Passage for review:
· · · · · · ·
The 43-year Cancerian, who has bestowed dozens of prestigious awards and recognitions, shares with PMR his latest collection “Femme Fatale” and his view on the world of fashion.
What inspired you to come up with the theme “Femme Fatale” in your latest collection?
It’s about women with their elegance, sophistication, beauty and high confidence. I chose “Femme Fatale” as the theme because the name often used in the 1940s as the paragon for women to unearth their inner beauty through fashion. Lauren Bacall, for example, was a fatal woman in her era. But “Femme Fatale” is not all about the 1940s era. It’s about the influence of fatal women from different decades such as Marilyn Monroe, Elizabeth Taylor or even those from today’s era, like Lady Gaga and Victoria Beckham. They can wear anything from simple to crazy thing, as long as it reflects their personality. Marilyn Monroe dressed quite simple, but her gesture, body language and of course her beauty and high confidence really gave what the word fatal here represents. It’s “high vibrancy”.
What sort of high vibrancy that reflects your “Femme Fatal” collection?
The designs are mainly inspired by the beauty and charms of fashion icons in the 1940s, 1950s and 1960s. But they fit into the later era owing to the collection’s touch of exquisite elegance. I combine the elements of classic and elegance to make women dare to explore themselves. I also emphasize sophistication on my design that supports such character as “femme fatal”.
Are you currently working on next collection?
Yes, indeed. Nevertheless, it’s too early for me to disclose this, as I’m still crafting all the designs, and so on. What I can tell so far is that the collection is going to be another surprise.
What is your long-term goal in the fashion design industry?
Hmmm…I don’t have specific answer for that. Just go with the flow I guess…and keep innovating with my curiosity as my way of thinking. The most important thing is to get better day-by-day.
In your own words, what is the definition of fashion?
If you ask people out there, some will say that fashion is something trendy. Some will say fashion is lifestyle. But you can be more concrete with the meaning of fashion itself. To me, fashion is a part of condition in one place, in one era that includes the elements of economic condition, social, politics, culture and religion. Dior and Chanel are good example. During World War II in the 1940s, he was able to utilize all the existing materials to make simple yet elegant model, which he called “New Look”. A good portrait that depicts the model is lady with white shirt, full skirt, glove and hat, and spanking shoes. Chanel changed the era of 1920s where he freed the rigid culture of traditional women clothes, which were deemed to be uncomfortable, into more loosely and relax design. While Dior saw fashion from the elements of economy, social and politics; Chanel took the elements of social and culture in his big contribution to the world of fashion. In countries such as Indonesia and Malaysia, religions should be taken into consideration. Whenever I travel, I always pay attention to what the local people wear. Fashion in France is different from fashion in Indonesia because we have different five elements I mentioned earlier.
Do you travel a lot?
Time to time.
What are your favourite destinations?
I like Venice. This island is so particular. Most people walk and take boat. It’s just like living in a history. I also love New York. There are so many things you can do in this city that never sleeps. The weather in San Francisco is very nice for a temporary stay. But I love Indonesia to live and work…and it’s the country with many restaurants serving great Padang food…
So, Padang food is your favourite dish?
Yup. I basically love oriental food best, from Indonesian to Chinese and Thai cuisines. And Sunday is the best day because it’s when I with my family spend our quality time eating out.
Besides eating out, what do you like doing at your leisure?
Varied from reading to watching TV, but I never miss playing with my 23 dogs.
By Aulia R. Sungkar. Published in the 10th edition of PMR S’pore, 2010.
· · · · · · ·
Stored records

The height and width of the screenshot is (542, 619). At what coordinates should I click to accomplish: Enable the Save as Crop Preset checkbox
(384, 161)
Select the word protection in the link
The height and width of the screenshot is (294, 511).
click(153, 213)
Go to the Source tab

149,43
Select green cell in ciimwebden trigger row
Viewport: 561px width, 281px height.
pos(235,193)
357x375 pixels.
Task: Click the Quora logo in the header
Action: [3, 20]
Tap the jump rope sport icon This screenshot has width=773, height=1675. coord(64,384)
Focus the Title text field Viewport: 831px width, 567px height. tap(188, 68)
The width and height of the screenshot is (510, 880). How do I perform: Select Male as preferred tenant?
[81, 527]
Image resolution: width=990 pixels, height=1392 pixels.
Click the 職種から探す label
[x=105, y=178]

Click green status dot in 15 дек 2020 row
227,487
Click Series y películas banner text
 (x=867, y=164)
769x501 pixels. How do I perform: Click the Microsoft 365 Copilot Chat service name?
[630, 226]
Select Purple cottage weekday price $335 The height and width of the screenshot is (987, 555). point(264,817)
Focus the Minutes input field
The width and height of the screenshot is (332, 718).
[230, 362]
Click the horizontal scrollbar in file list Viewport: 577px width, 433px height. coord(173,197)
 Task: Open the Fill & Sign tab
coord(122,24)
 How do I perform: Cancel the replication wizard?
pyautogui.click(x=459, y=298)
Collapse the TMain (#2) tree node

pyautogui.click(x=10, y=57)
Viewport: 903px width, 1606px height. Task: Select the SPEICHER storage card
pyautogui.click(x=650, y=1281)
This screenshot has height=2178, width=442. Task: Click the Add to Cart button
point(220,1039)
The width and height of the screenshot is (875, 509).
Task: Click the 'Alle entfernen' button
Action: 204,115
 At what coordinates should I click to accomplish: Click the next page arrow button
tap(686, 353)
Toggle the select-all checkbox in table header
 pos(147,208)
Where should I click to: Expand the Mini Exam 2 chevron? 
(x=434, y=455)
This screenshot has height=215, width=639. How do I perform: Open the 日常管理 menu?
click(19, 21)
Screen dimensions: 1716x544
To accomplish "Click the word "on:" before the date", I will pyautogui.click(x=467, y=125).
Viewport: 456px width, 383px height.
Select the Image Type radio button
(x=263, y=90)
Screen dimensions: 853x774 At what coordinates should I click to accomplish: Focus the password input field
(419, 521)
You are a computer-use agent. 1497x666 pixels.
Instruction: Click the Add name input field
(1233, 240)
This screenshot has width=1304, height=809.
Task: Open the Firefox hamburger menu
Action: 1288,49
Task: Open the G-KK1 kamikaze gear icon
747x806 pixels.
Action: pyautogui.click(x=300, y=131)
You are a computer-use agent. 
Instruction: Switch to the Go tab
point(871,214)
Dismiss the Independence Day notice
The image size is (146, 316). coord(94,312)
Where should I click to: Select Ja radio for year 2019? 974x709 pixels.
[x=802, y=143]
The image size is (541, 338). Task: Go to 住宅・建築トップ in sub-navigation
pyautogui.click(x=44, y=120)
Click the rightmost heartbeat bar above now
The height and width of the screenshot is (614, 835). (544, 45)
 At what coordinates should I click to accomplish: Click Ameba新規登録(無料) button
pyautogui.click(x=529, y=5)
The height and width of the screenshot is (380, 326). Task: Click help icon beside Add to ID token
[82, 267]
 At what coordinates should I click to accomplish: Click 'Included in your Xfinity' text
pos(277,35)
· · · · · · ·
Exercise tasks:
a – Rewrite the paragraph of the fashion designer interview that begins "The designs are mainly inspired" as a short list, keeping its main facts.
b – Extract the portion of the interview starting at "Besides eating out, what" and ending at "PMR S’pore, 2010.".

Numbered answers:
a –
- The designs draw mainly on the beauty and charm of fashion icons from the 1940s, 1950s and 1960s.
- A touch of exquisite elegance lets them suit later eras as well.
- Classic elements are combined with elegance to encourage women to dare to explore themselves.
- Sophistication is emphasized to support the "femme fatal" character.

b –
Besides eating out, what do you like doing at your leisure?
Varied from reading to watching TV, but I never miss playing with my 23 dogs.
By Aulia R. Sungkar. Published in the 10th edition of PMR S’pore, 2010.